Please create an account to participate in the Slashdot moderation system

 



Forgot your password?
typodupeerror
×
Unix Operating Systems Software

Advanced Job Scheduling? 24

Kagato asks: "I'm trying to make my company's Unix boxes more mission critical in the area of job scheduling. Scheduling jobs in Unix has been around since the dawn of time. On most systems you have 'cron' and 'at' to provide most of your scheduling needs. But outside the basic world of 'do this at such time' there are a slew of commercial products that handle dependencies, failure routes, monitoring, dependent notification, etc. Commercial products of this type have been around for years. Is there anything like this available in the GNU and Open Source worlds? I've been looking at Freshmeat, SourceForge and Google. I've found the pickings for advanced scheduling are pretty slim."
This discussion has been archived. No new comments can be posted.

Advanced Job Scheduling?

Comments Filter:
  • Freshmeat? [freshmeat.net] SoucreForge? [sf.net] or Google? [google.com] Oh you have? Crap.
  • I'm trying to make my company's Unix boxes more mission critical in the area of job scheduling.
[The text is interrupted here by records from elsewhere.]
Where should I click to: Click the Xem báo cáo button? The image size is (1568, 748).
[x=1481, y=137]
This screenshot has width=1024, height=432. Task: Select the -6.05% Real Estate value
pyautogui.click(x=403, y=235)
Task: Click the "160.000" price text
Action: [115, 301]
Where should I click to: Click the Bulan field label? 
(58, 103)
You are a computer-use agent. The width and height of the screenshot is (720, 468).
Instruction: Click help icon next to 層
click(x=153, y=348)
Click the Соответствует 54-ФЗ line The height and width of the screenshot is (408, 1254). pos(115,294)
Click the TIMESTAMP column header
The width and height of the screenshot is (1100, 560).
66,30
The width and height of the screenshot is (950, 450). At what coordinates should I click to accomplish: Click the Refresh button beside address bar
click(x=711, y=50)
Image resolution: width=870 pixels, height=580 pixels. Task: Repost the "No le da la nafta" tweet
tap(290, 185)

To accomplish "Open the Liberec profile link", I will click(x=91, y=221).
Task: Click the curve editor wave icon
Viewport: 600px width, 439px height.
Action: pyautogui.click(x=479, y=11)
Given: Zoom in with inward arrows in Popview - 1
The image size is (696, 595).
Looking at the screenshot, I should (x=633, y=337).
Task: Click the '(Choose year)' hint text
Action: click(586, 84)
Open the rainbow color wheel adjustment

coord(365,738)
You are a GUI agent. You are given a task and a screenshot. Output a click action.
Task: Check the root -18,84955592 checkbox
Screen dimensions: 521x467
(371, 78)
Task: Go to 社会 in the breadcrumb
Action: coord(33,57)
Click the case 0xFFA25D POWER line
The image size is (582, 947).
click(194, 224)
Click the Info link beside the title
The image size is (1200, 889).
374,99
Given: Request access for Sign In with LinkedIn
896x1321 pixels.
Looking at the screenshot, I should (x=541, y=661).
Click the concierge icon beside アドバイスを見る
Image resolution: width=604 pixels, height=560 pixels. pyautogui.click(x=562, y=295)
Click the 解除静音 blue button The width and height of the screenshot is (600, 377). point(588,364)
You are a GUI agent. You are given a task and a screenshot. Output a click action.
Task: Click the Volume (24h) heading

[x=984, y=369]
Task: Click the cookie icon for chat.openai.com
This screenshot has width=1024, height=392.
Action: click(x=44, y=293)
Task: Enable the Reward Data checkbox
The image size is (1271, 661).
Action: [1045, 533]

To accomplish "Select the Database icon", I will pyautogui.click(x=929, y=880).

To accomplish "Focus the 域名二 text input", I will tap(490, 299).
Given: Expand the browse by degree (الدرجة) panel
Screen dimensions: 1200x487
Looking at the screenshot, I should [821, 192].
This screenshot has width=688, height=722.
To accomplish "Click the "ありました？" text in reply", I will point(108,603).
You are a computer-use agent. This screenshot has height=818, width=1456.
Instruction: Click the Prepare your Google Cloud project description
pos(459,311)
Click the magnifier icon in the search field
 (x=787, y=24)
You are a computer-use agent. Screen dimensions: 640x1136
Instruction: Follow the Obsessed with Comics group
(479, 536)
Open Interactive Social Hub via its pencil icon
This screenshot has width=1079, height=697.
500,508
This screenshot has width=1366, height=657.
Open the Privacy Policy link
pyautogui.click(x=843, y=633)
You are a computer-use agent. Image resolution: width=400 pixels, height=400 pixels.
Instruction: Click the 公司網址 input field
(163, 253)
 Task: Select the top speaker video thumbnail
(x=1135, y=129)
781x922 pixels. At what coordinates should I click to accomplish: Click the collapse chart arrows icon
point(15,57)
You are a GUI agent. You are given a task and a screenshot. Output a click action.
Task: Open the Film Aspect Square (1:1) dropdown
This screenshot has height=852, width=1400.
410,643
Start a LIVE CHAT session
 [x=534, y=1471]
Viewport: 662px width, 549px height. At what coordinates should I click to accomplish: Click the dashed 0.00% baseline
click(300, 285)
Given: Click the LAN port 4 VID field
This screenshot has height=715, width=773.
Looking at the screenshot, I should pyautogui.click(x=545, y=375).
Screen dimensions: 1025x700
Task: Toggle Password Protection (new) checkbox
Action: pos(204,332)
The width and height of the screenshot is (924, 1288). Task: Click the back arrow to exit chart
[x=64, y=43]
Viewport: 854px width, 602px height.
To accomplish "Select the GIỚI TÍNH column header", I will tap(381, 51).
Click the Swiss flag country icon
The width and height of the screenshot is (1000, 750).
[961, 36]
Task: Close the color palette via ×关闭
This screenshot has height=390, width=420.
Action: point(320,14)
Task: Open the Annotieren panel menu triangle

    ...use of the phrase "mission critical" :-)

  • Mission critical? (Score:3, Insightful)

    by CoderDevo ( 30602 ) <coderdevo@hotmail.com> on Wednesday November 27, 2002 @03:08AM (#4765596) Homepage
    There may be no open source products out there that match the functionality of the currently available commercial scheduling products.

    So here's what you do. Get a dollar figure from management that represents just how "mission critical" job scheduling is at your work. That number becomes your scheduling budget.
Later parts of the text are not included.